Reputation: 2439
I have a large dataframe with normalised and scaled data which should be in a range 0-1. But when I print its maximum values I get - 1.000000002. describe()
method doesn't show this value. So I'm trying to identify the problem and want to print a row in question. All other answers I got across are talking about printing a row with a maximum value of a certain column. How can I print a row which contains a maximum value for the whole dataframe? Will appreciate your help!

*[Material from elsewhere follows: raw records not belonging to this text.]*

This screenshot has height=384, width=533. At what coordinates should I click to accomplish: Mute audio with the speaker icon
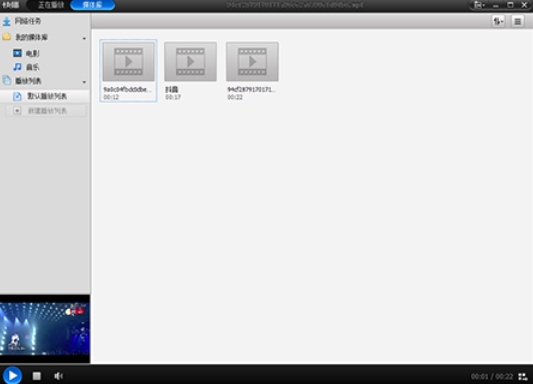click(58, 376)
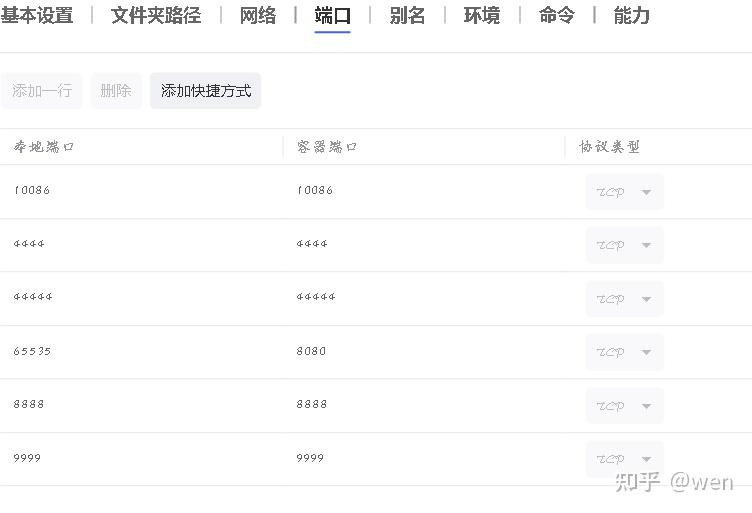Click the local port 65535 cell
Image resolution: width=752 pixels, height=513 pixels.
33,352
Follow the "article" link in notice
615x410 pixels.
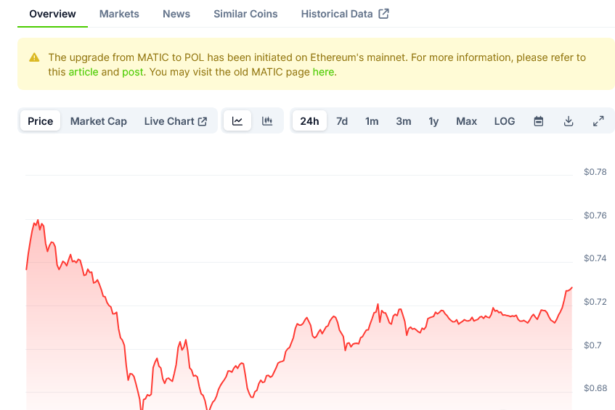(x=83, y=72)
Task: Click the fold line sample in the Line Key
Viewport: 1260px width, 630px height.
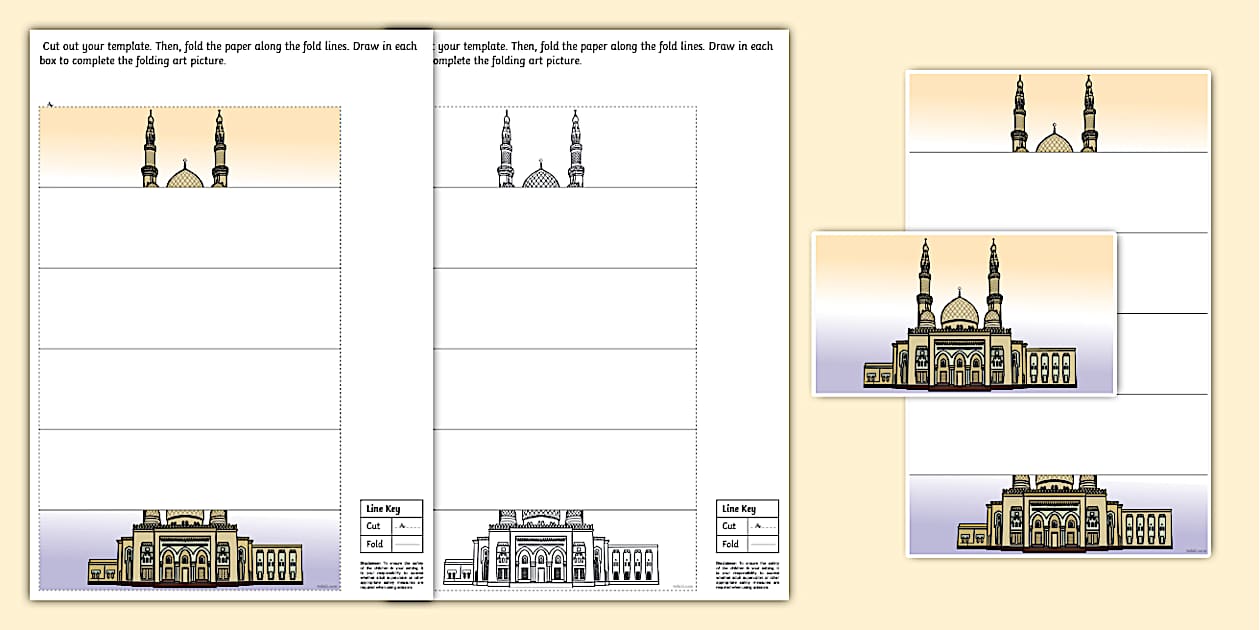Action: tap(405, 544)

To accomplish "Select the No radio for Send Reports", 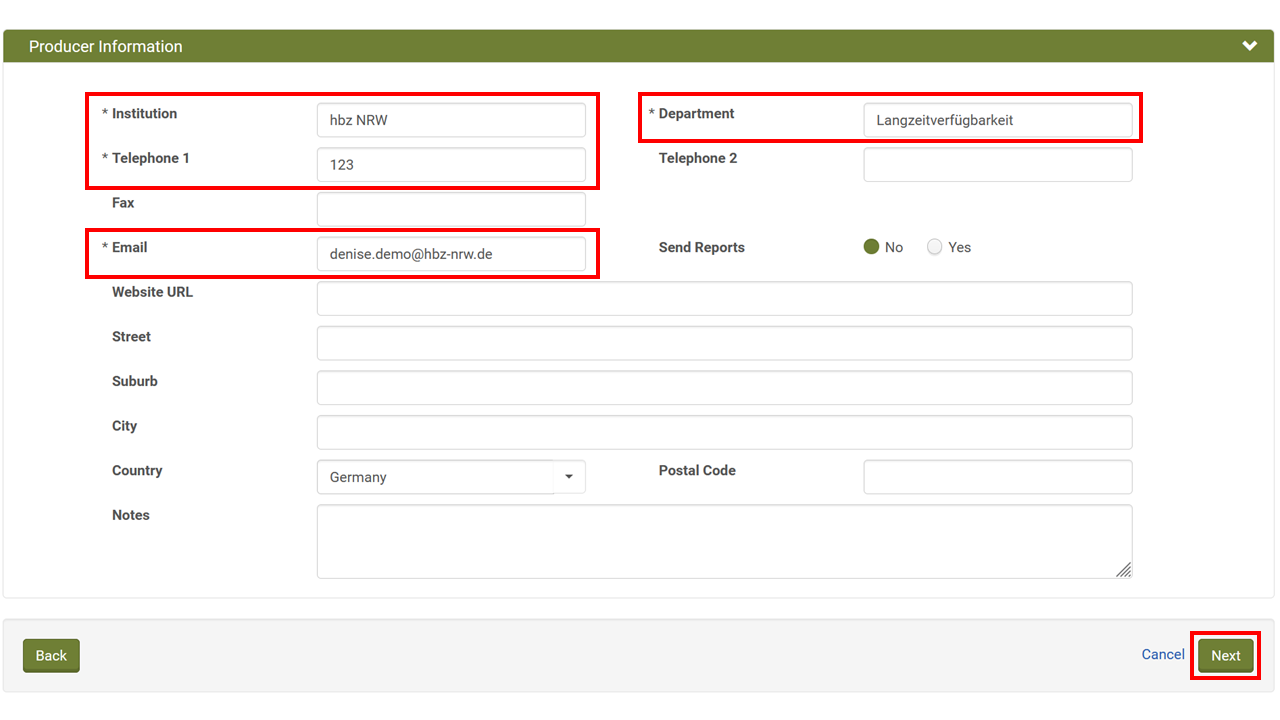I will tap(871, 247).
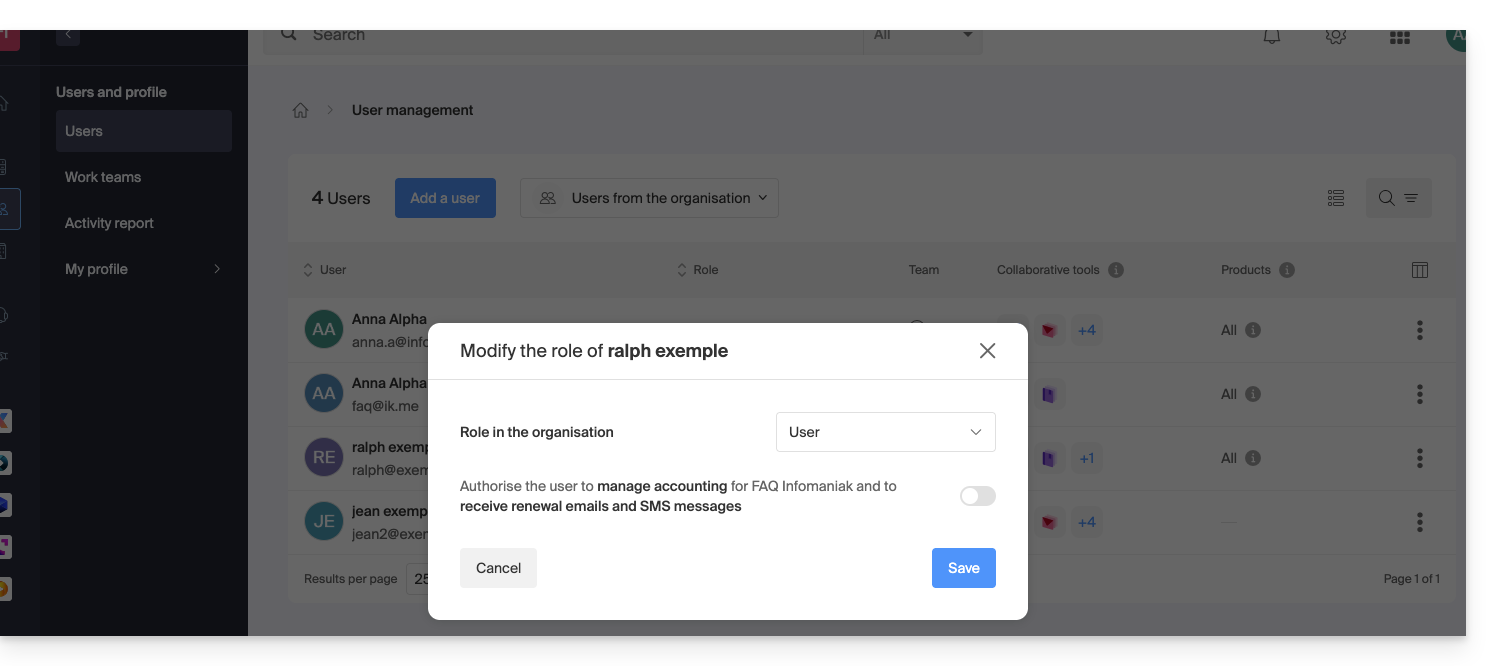1496x666 pixels.
Task: Click the Save button
Action: point(963,568)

test = pd.DataFrame({'att1' : [0.1, 0.001, 0.0001,
1, 2,
0.5, 0, -1, -2],
'att2':[0.01, 0.0001, 0.00001,
1.1, 2.2,
2.37, 0, -1.5, -2.5]})
test.max().max()
Out: 2.37000
Desirable result:
att1 att2
5 0.5 2.37
UPD: I updated the test dataframe as it caused confusions (my fault!). I need to print one row which contains the max value for the whole dataframe.
Upvotes: 1
Views: 2008
Reputation: 25239
Edit:
After OP further explanation, I think comparing values
array to values.max()
is more flexible as follows:
test[test.values == test.values.max()]
It returns the row of max_value of dataframe. In case of att1_max is same as att2_max but on different rows, it returns both rows. In this case, if single row is preferable, add head(1)
to it.
att1_max and att2_max on same row:
Out[660]:
att1 att2
0 0.1000 0.01000
1 0.0010 0.00010
2 0.0001 0.00001
3 1.0000 1.10000
4 2.0000 2.20000
5 2.3000 2.37000
6 0.0000 0.00000
7 -1.0000 -1.50000
8 -2.0000 -2.50000
In [661]: test[test.values == test.values.max()]
Out[661]:
att1 att2
5 2.3 2.37
att1_max and att2_max on different rows:
Out[664]:
att1 att2
0 0.1000 0.01000
1 0.0010 0.00010
2 0.0001 0.00001
3 1.0000 1.10000
4 2.0000 2.20000
5 2.3000 1.37000
6 0.0000 0.00000
7 -1.0000 -1.50000
8 -2.0000 -2.50000
In [665]: test[test.values == test.values.max()]
Out[665]:
att1 att2
5 2.3 1.37
att1_max is same as att2_max but on different rows(this case stack
only returns 1 row while this returns both rows)
Out[668]:
att1 att2
0 0.1000 0.01000
1 25.0500 0.00010
2 0.0001 0.00001
3 1.0000 1.10000
4 2.0000 2.20000
5 2.3000 1.37000
6 0.0000 0.00000
7 -1.0000 25.05000
8 -2.0000 -2.50000
In [669]: test[test.values == test.values.max()]
Out[669]:
att1 att2
1 25.05 0.0001
7 -1.00 25.0500
Note: in the last case, if returning single is required, just add head(1)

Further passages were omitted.